Immunotherapy of cancer has a history full of important discoveries that goes back to the late nineteenth century, when William B. Coley observed tumor regressions following the injection of a bacterial broth also known as Coley’s toxins into malignant lesions.
This was followed by a series of discoveries but also draw-backs that have led to marked fluctuations in attitude toward cancer immunotherapy.

Cancer immunotherapies, ranging from monoclonal antibodies to complex cellular vaccines, have long been considered as promising, and are expected to provide clinical benefit with focused or minimal toxicities. The fact that they have not yet delivered on that promise may be due to the incomplete scientific understanding of tumor immunology on one hand and the use of conventional development plans as defined for the distinctly different but more familiar chemotherapeutic agents on the other hand. Thus, some immunotherapy failures can probably be explained by their lack of efficacy, while others may be due to an inadequate approach to their development.

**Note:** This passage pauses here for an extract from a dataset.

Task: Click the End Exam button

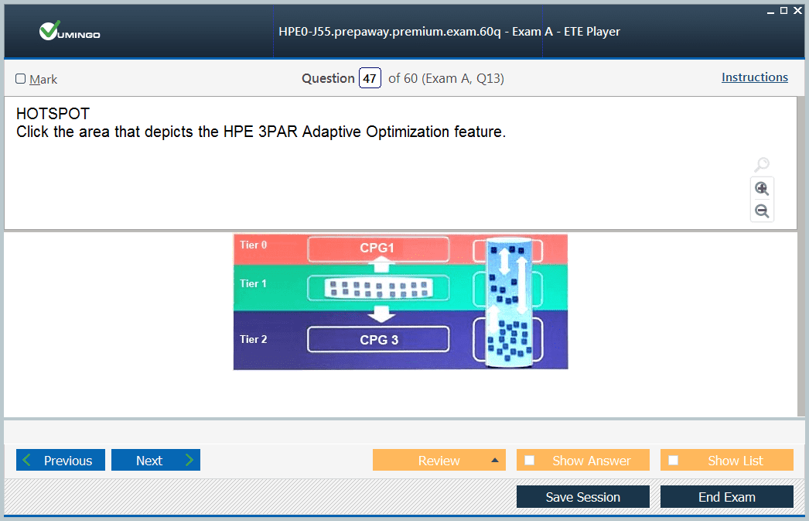Action: pyautogui.click(x=726, y=497)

In the last three years the field, for the first time, saw the clinical proof of success for cancer immunotherapies achieved in controlled randomized phase III trials meeting primary survival endpoints: the first regulatory approvals of a therapeutic cancer vaccine, Sipuleucel-T ( Provenge ) for hormone-refractory prostate cancer, and for the T-cell potentiating monoclonal antibody anti-CTLA-4 ( Ipilimumab; Yervoy ).
With these historic milestones reached in two unrelated tumor entities and two distinct agents, immunotherapy is finding entry to the landscape of prescription medicines in oncology next to the existing approaches of chemotherapy, small molecule targeted therapies, radiation and surgery.

The importance of the new immunotherapy paradigm is illustrated through the example of anti-CTLA-4 antibody development.
Clinical investigation of anti-CTLA-4 antibodies started at the biotechnology company Medarex in 2000 with phase 1 and 2 trials indicating close to 10% response rates as a signal of clinical activity in patients with advanced melanoma.
Interest from big pharma for developing anti-CTLA-4 blocking antibodies led to independent licensing deals with Pfizer and Bristol-Myers Squibb ( BMS ) for isoforms of the antibody and two parallel development programs in advanced melanoma with Tremelimumab ( Pfizer ) and Ipilimumab ( BMS ), respectively.
Both programs initially used chemotherapy criteria to guide their development choices. As per its design, the Tremelimumab program conducted an early interim analysis with conventional futility criteria for survival in its phase 3 study and could not observe a survival improvement. Consequently, the phase 3 study was terminated for futility as per Data Monitoring Committee recommendations. Two years later, extended follow-up on the study population revealed a separation of survival curves.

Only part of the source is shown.